Quote:Original post by Ademan555
However, I'm quite reluctant to give up the bind-unbind system because I was under the impression that that was part of why OpenGL draw calls are quicker than d3d ones. Since you can render, and when you call the render function, OpenGL doesn't move around any texture objects, or any shaders, or any vertex buffers, its all been set in place beforehand, which was a big advantage imho(but I don't actually know anything, so its really just an opinion).
No, the reason OGL's draw calls were/are quicker than D3D's was down to the user-kernel switch which had to take place when you issued the draw commands for D3D, which is a MAJOR killer on time. This is now gone in D3D10 (huzzah!) effectively removing OGL's advantage in that department.
From my understanding of the new object model and how things will work instead of doing bind-set-bind-set-etc-etc-draw you'll now produce a vertex object which contains the bind points for the various attributes and when you go to draw you basically pass this in and tell it to draw things. This is a good thing as it removes CPU overhead of multiple bind-set pairs at draw time as well as the overhead the drivers have when setting up data (for example as i recall NV do a fair amount of validation work on a glVertexPointer() call, this work could be moved to one single place thus removing this overhead from draw to setup).
(nb: this could be wrong and it could change, but thats the impression I've got atm)

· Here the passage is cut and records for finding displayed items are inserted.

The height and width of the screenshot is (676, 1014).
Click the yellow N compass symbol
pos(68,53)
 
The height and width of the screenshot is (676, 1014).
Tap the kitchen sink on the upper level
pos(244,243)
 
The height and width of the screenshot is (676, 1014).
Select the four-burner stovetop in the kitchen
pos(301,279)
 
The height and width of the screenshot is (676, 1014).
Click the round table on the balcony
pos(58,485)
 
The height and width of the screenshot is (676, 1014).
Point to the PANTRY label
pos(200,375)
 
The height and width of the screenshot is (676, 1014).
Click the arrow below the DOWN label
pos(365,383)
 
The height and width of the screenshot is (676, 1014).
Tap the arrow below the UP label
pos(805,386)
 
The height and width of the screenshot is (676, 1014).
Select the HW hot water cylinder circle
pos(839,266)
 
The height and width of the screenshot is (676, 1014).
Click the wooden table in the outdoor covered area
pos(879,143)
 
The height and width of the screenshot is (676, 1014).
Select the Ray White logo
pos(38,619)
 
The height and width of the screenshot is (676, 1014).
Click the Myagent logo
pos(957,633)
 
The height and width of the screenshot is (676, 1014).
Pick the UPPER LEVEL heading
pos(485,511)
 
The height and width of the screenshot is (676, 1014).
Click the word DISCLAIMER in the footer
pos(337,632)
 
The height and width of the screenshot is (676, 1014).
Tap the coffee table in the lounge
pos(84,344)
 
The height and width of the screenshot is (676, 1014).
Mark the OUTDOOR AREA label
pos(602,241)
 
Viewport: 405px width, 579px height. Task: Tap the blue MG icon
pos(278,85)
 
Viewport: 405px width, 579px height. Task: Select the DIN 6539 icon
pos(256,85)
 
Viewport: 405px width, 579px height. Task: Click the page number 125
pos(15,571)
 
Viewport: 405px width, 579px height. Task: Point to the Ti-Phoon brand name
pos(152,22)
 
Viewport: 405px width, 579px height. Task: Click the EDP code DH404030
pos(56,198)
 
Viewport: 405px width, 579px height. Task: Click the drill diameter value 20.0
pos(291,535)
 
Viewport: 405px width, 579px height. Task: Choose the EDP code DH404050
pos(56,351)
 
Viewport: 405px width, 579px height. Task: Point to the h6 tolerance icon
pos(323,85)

As for the design being brain dead, when it was concieved and for some time afterwards OGL's design wasn't, infact it pretty closely mirrored hardware from my understanding, it's only since the shader revolution that things have started to get icky and it's getting further from the hardware. Of course with backwards compatiblity being a major OGL feature it's hard to 'fix' this problem without breaking things. The compatibility layer over the top of the fast layer seems like the best idea, gives new projects the speed while not breaking the old ones.